The new requirements set by the Ministry of Education are likely to deal a huge blow to the implementation of the competency-based curriculum (CBC) as only a few applicants are eligible for enrolment.
Thousands of applicants who had applied for diploma training in primary and early childhood development education did not meet the grade set last month while those who qualified will hardly fill the vacancies available in both public and private TTCs.
To qualify, one must have a mean Grade of C (plain) in the Kenya Certificate of Secondary Education exam, a C in mathematics, English, Kiswahili, one science and one humanity to align pre-service teacher training to the demands of CBC.
As a result, the certificate in teacher education, commonly referred to as P1 will be phased out, with the last cohort having graduated in December last year. The trainees are scheduled to report on May 3 in the 32 public colleges and the course will take three years.
There are over 200 registered private teacher training colleges, according to the Kenya Economic Survey.
However, checks by the Nation in the counties paint a grim picture, validating fears raised by stakeholders earlier that the bar had been set too high. Sub-county directors of education, who were managing the recruitment, had been given up to Friday last week to file their returns.
Calls for review
In some sub-counties, none of the applicants who showed interest qualified, with some stakeholders calling for a review of the criteria.
Only three applicants in Lamu County qualified. The County Director of Education Joshua Kaaga said one was from Lamu East, two from Lamu West and none from Lamu Central.
It was the same case in Tindiret sub-county, which had 53 applicants but none met the criteria. Turkana South and Turkana East did not register any candidates. In Tiaty West, all the 20 people who submitted their applications in Chemolingot failed to qualify.
“It was a big challenge for us to get qualified applicants in Lamu. All the three are males,” said Mr Kaaga.
No qualified applicants
By Friday evening, some sub-counties in Kilifi County did not have a single qualified applicant. In one sub-county, all the 45 were unqualified. A majority had low grades in the cluster subjects despite having the required mean Grade of C (plain).

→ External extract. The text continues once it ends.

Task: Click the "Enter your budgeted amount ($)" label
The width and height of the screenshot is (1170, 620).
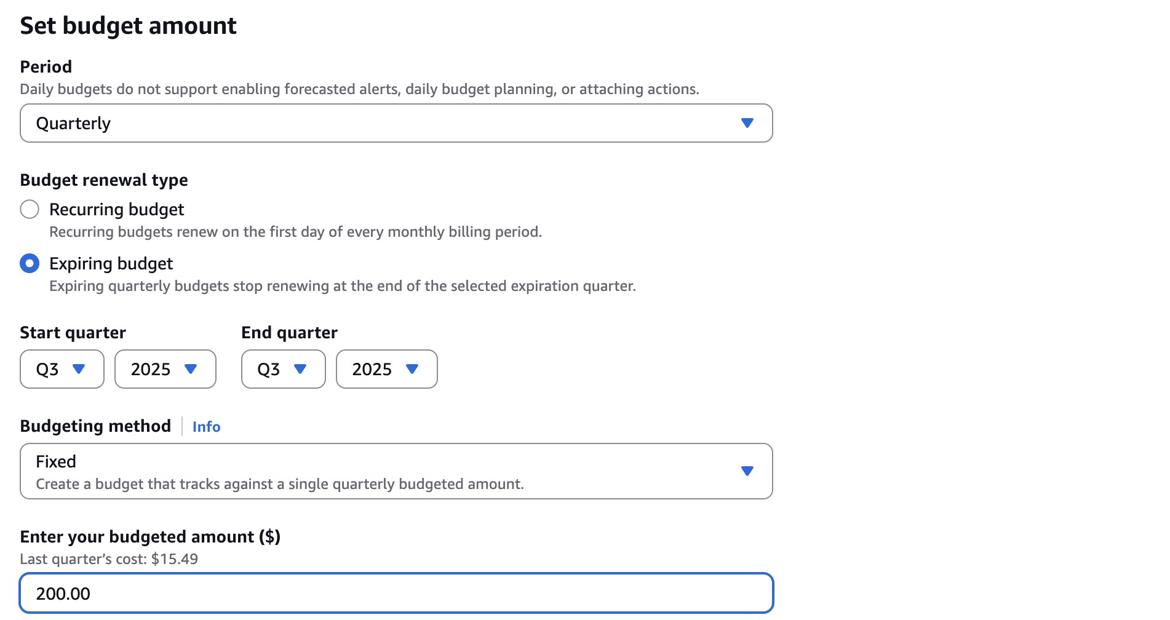Action: (x=150, y=537)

In Kwale, the county director of education, Mr Martin Cheruiyot, said only 30 applicants were successful. Kwale has a new TTC that will start training in May, with a capacity of 200.
“We compiled the names and forwarded them to the ministry even though the number was too low. You may find that a student had good grades in all other subjects but had a C- (minus) in mathematics. This disqualified them,” he said.
He also cited the slow absorption of trained teachers into employment as one of the reasons most people shied away, opting for technical courses.
“The backlog in absorbing earlier trained teachers could be a reason some people do not want to enrol. They have seen how other graduates are tired of waiting for up to five years to get employed,” said Mr Cheruiyot.
In Nandi County, only 25 out of 388 applicants met the qualifications. In Nandi Central, only three (one male, two females) out of 80 were qualified.
In Nandi East, eight qualified while in Nandi North, five out of 82 were successful. In Nandi South, only six out of 57 qualified while in Chesumei, three out of 53 met the criteria.
In Turkana County, nine applicants were successful. Kibish, Turkana West, Turkana North and Turkana Central had one applicant each — all male. In Loima Sub-County, five were picked.
The county director of education, Mr Peter Magiri, said the new requirements locked out many potential teachers.
Bungoma County Director of Education Philip Chirchir said only 24 applicants were successful, citing low grades in mathematics and science as the main challenge.
In Uasin Gishu, County Director of Education Gitonga Mbaka said by Thursday, only 16 applicants had qualified.
“The turnout was good but very few qualified due to strict minimum academic qualifications requirement for mathematics and sciences. On Tuesday, there was no single female candidate who qualified from Turbo Sub-County,” Mr Mbaka told the Nation.
In Baringo, the county’s director of education, Mr Mwasaru Mwashegwa, said only 19 applicants met the set standards.
“We do not have the number of the total applicants because only those who qualified were required to fill the forms. In the entire region, only 19 met the requirements,” said Mr Mwashegwa.
In Mogotio Sub-County, out of the 100 who had applied, only three were successful.
Makueni County had 81 qualified applicants.
The principal of Kibwezi TTC, Joyce Nzivo, said the low enrolment will stifle teacher training colleges.
“The high grades will deny many youths the training opportunities,” she said.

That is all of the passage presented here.